Rune —Messieurs les Nazus, René Normand

23 Mars 2024 , Rédigé par GJG Publié dans #Runes, #Le Dico, #Histoires d'Histoire, #Le manuel de survie

Rune —Messieurs les Nazus, René Normand

J’ai trouvé ça au fond de ma tanière parmi les feuilles et les ossements :

Grillons noirs des vieilles cheminées,
Lézards gris des maisons surannées,
Faunes de canaux et du rivage,
Ils sont assortis au paysage.

Ils sont sérieux, absorbés, vieillots,
Grêles des jambes, voûtés du dos.
Leur esprit médite gravement
Car ils ont vieilli précocement.

Ils sont piteux, mais fiers sous l’injure ;
Leur gosier qu’étrangle une fêlure
Râpe une lafleuresque tirade
Où grondent l’injure et la bravade.

Et lorsque leur ennemi s’est tu,
Dressés encore, le front têtu,
Ils crachent leur nase avec rancœur
Comme un défi lancé au malheur.

René Normand (1929 ?)

Note
Les Nazus (morveux, en picard) étaient les gamins du quartier Saint Leu d’Amiens et dont le nez coulait tout le temps. Un endroit naguère ouvrier, pauvre, dangereux, sombre, froid et humide ; une cour des Miracles faisant face à la plus belle et somptueuse cathédrale de l’Univers sur l’autre rive fluviale de la Somme.
Ces loupiots (leu = loup) vieillots, car « vieillis précocement », à jamais « nazes » à vue de nez coulant, n’ont donc rien à voir avec les sbires teutons de « Kitussais » même si beaucoup d’entre eux ont aussi disparu avec un nœud coulant en travers de la gorge.

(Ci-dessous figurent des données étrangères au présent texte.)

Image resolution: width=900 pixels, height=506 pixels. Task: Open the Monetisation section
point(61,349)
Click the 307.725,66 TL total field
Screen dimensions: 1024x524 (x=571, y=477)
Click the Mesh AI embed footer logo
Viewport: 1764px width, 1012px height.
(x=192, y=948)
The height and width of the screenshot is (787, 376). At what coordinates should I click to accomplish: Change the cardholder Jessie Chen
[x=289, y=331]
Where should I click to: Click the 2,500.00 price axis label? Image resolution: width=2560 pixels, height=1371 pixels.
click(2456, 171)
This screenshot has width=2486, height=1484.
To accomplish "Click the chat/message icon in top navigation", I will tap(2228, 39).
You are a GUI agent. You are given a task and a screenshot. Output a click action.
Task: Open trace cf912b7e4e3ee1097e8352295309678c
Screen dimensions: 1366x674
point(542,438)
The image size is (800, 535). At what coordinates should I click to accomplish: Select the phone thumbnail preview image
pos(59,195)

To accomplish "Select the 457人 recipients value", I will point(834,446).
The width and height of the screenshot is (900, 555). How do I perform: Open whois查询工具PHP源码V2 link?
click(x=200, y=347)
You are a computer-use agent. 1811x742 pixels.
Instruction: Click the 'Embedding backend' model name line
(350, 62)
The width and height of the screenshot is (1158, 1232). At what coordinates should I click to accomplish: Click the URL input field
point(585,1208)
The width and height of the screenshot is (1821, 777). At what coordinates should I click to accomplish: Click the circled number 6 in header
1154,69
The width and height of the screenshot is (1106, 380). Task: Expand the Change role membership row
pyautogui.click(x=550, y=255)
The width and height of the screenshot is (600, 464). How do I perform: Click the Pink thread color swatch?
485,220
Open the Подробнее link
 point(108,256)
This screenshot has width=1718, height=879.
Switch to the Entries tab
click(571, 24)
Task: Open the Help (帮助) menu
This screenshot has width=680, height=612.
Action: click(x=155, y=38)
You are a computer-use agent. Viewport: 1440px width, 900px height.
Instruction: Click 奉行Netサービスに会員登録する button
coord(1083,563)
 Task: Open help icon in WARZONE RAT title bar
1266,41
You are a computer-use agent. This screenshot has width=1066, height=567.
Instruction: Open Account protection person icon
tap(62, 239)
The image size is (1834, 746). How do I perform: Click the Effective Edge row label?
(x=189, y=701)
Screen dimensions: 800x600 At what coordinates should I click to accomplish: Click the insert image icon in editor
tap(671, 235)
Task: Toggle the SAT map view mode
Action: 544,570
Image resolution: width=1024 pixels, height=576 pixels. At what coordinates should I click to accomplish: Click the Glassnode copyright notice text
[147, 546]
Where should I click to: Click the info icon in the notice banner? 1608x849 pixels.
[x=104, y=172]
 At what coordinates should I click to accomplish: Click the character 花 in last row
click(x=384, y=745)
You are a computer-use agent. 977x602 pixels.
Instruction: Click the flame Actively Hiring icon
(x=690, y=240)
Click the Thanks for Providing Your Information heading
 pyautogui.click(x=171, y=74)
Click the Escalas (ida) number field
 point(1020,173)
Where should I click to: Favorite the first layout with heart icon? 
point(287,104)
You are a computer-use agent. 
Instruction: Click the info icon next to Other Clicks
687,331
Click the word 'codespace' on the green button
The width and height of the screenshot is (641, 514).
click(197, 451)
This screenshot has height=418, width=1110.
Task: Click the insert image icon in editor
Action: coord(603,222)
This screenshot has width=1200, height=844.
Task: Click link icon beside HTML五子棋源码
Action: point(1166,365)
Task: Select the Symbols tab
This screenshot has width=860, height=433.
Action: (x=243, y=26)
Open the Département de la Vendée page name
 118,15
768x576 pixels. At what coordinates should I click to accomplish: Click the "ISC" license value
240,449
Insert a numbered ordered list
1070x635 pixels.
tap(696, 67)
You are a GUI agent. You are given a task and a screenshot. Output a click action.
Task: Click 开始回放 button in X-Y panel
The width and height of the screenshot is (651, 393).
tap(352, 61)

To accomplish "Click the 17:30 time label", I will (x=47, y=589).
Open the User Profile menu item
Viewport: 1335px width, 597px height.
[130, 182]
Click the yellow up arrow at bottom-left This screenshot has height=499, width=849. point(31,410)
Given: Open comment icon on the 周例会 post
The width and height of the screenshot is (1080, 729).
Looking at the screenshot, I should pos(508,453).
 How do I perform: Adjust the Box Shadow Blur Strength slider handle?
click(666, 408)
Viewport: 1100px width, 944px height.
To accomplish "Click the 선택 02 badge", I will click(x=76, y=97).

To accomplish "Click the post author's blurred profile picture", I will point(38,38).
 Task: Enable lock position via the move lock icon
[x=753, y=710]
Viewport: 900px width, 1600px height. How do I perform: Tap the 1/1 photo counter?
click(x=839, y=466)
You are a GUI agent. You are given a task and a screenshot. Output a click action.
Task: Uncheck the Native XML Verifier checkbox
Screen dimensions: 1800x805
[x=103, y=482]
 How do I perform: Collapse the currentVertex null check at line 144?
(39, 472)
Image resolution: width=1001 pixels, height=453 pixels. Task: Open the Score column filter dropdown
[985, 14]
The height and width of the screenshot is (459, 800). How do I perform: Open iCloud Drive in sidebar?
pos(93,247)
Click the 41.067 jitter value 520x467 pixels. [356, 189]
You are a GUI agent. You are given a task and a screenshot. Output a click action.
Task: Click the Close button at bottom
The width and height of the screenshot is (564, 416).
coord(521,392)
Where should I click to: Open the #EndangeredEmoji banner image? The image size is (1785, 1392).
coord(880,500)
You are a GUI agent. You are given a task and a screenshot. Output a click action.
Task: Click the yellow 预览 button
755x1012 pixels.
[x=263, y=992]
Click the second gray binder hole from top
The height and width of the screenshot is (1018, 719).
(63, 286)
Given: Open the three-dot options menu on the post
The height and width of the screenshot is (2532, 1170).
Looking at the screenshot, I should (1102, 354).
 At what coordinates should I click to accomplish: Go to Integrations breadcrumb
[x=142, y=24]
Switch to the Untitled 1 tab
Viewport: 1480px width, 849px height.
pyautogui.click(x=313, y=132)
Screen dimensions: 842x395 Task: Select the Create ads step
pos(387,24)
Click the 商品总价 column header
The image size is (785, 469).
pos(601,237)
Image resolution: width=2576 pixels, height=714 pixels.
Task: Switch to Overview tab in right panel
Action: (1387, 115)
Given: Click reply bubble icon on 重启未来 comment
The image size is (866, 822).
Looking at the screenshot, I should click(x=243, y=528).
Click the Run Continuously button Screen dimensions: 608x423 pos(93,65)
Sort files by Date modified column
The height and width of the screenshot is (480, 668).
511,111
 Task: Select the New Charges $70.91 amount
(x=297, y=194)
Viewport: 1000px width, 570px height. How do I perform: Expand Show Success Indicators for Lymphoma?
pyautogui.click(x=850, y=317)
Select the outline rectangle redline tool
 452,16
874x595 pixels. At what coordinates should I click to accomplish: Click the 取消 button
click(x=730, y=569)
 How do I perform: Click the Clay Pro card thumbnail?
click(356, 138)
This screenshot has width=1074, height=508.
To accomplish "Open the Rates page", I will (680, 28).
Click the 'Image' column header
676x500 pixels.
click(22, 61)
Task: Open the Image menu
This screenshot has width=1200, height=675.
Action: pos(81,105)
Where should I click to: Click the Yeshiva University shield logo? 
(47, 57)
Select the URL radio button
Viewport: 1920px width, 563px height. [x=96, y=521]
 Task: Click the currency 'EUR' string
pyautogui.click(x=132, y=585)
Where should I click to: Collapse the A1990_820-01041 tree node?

Fiers d’être « nez » quelque part (comme dirait Georges — Brassens, pas Moustaki) frondeurs et moqueurs, ils ne manquaient donc ni de morve ni de morgue.
Ils étaient un peu les « Poulbots » de Montmartre ou les « Gones » et « Gonesses » de Lyon, les filles de Garches ou les fils de Puteaux de la Picardie d’antan et de naguère réunis.
Ils étaient les ch’tiots gars de la narine picarde (avec un N, mais sans haine) et « nez en moins ou en plus » de la narine française dont on saura toujours ce qu’elle nous dit, surtout du côté de Marseille, de Toulon, voire des Mers d’el-Kébir ou des Bains.

La « lafleuresque » tirade fait référence à Lafleur, une marionnette, espiègle, insolente et goguenarde ; le personnage principal du Théâtre amiénois de cabotins — un genre de Guignol picard.

J’espère que cette rune (pas trop naze) pourra compléter utilement la partie étymologique de bon nombre de dictionnaires à l’article du mot familier « naze » sachant que le picard fut un des piliers de la langue française comme la cathédrale d’Amiens et de Saint Leu (de nos jours réunis) fut une des clés de voute de l’Art gothique.

Lafleur conté par mademoiselle Wikipédia.

Illustration : Pierre Ringard, 1929 ? C’est sûrement moi qui suis naze et ringard, mais je n’ai rien trouvé nulle part sur ce dessinateur, comme sur le poète René Normand, tous deux amiénois certainement. Il manque quelques pages au livre que mes ancêtres m’ont laissé en relique. À votre bon cœur, mes lecteurs.